The story of RRBs began on September 26, 1975, when the Government of India issued an ordinance to establish a new category of banks, catering specifically to the rural economy. The ordinance culminated in the Regional Rural Banks Act, 1976, a landmark legislation that institutionalised rural banking. Prathama Gramin Bank was set up before the Act was passed. The ordinance had paved the way for its birth.
The first five RRBs were set up in October 1975 to celebrate Mahatma Gandhi’s vision of self-reliant villages. It was the beginning of a hybrid banking model that blended the financial strength of commercial banks with the community roots of cooperative institutions.
The move followed recommendations from the Narasimham Committee on Rural Credit (1975), which had underscored the need for low-cost, accessible banking in rural India. The first round of bank nationalisation was in 1969, and a massive drive for rural branch expansion followed, but the poorest and most remote regions remained underserved due to high operational costs and cultural barriers. The RRBs were created to fill that void.
The goal was simple, yet ambitious: To provide low-cost banking in rural and semi-urban areas, particularly in districts underserved by nationalised banks. The employees are recruited locally, which helps these banks address the problem of language and cultural barriers.
The RRB model is built on a unique tripartite ownership structure: The central government owns 50 per cent; the state governments, 15 per cent; and the sponsor bank, 35 per cent.
This model was designed to balance accountability, regional representation, and professional management. The sponsor banks provide not only capital but also managerial and technical support — including staff training, audit systems, and access to technology.
The RRBs initially operated within tightly defined district boundaries. For many rural families, an RRB passbook was their first brush with formal banking. The small blue booklet symbolised dignity, safety, and the promise of credit without exploitation.
From five in 1975, the number of RRBs touched 196 by 2005, each catering to specific regional needs. However, with their number, their administrative and financial inefficiencies also increased. The challenges ranged from the small scale of operation to overlapping jurisdictions with their sponsor banks, and high non-performing assets (NPAs) due to the limitations of a rural economy reliant on agriculture.
To address this, there have been rounds of amalgamations and consolidations. In phase one (2006-10), the number of RBBs was less than halved, to 82. Currently, there are 28 RRBs operating across 26 states and two Union territories, following the completion of the fourth phase of amalgamation that began in May 2025. They cover 700 districts with a network of 22,000 branches. Close to 92 per cent of these branches are located in rural and semi-urban areas, managing about 313.3 million deposit accounts and 30.3 million loan accounts.

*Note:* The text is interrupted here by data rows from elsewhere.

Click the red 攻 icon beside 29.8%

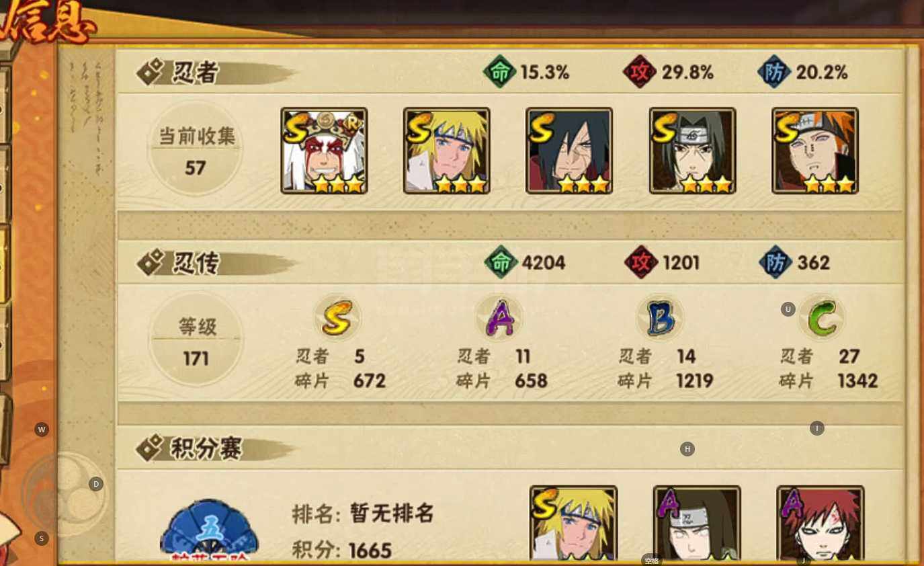click(639, 72)
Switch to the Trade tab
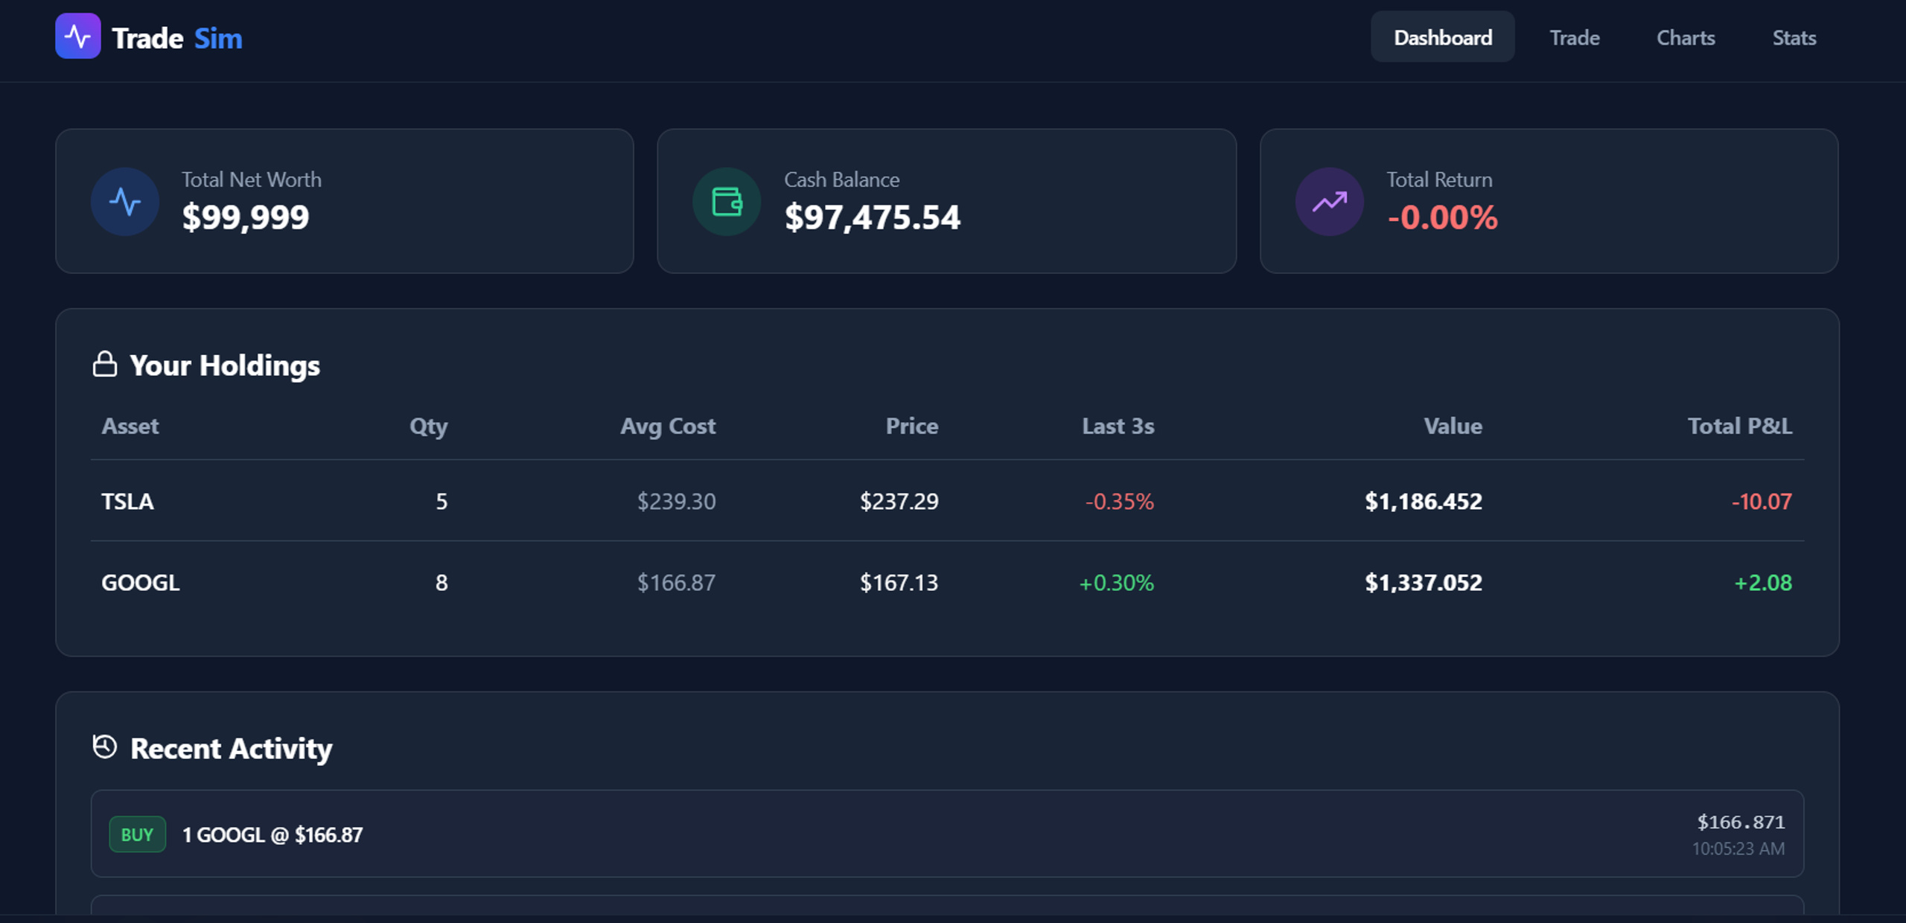Screen dimensions: 1906x923 [1575, 37]
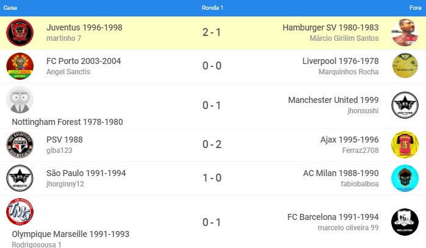The height and width of the screenshot is (248, 426).
Task: Click jhorginny12's black star winged logo
Action: pos(20,178)
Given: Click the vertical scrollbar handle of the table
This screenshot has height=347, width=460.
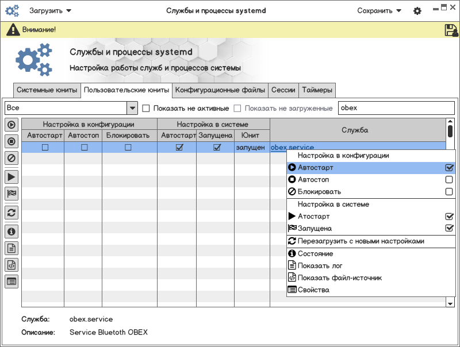Looking at the screenshot, I should 450,131.
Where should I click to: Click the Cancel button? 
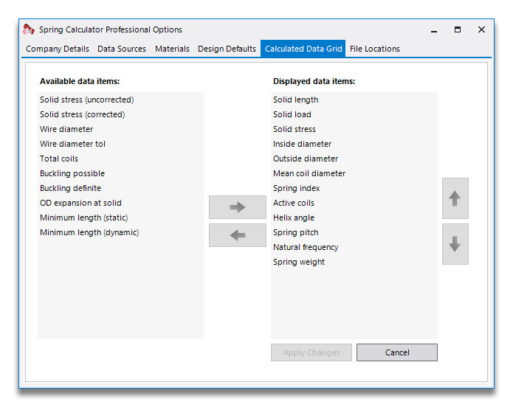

I don’t have the latest balance sheet data, but in the 2024 financial year, RRBs recorded the highest-ever net profits – Rs 7,571 crore. All of them were well capitalised; the gross NPAs were 6.15 per cent and net NPAs, 2.4 per cent.
Nearly 90 per cent of the RRB business originates from rural and semi-urban areas, with agriculture and small enterprises accounting for the bulk of their loan portfolios. Not many RBBs manage to get government deposits or bulk deposits from large corporations. They have to depend on the household savings of rural families. More than 60 per cent of RRBs maintain a credit deposit ratio of above 80 per cent, reflecting how local deposits are recycled into local development.
RRBs play a critical role in the implementation of major government schemes such as the Pradhan Mantri Jan Dhan Yojana, Pradhan Mantri Jeevan Jyoti Bima Yojana, and MUDRA loans, among others. They have also successfully linked at least 1.57 million self-help groups and financed 165,000 joint liability groups, promoting entrepreneurship and women’s empowerment.
These programmes have significantly reduced dependence on informal moneylenders for rural folks and empowered women. RRBs offer loans at much cheaper interest rates compared with other banks and non-banking financial companies. They are the foot soldiers of India’s financial inclusion revolution.
From manual ledgers to biometric banking, RRBs have come a long way, technologically. All RRBs today operate under core banking solution (CBS) and offer NEFT ((National Electronic Funds Transfer), RTGS (Real Time Gross Settlement), and RuPay card services. CBS is a centralised software system that allows banks to manage essential functions, such as account management, transactions, and loans, from a single platform.
Back in 2009, the KC Chakrabarty Committee on “Recapitalisation of RRBs for improving CRAR (capital to risk weighted assets ratio)” had recommended recapitalisation of 40 of 82 RRBs then to strengthen their capital adequacy ratio to 9 per cent by March 31, 2012. It recommended a recapitalisation of Rs 2,200 crore for 40 RRBs, and the creation of a Rs 100 crore training fund and Rs 700 crore contingency fund — steps that have since improved resilience but not eliminated systemic vulnerabilities.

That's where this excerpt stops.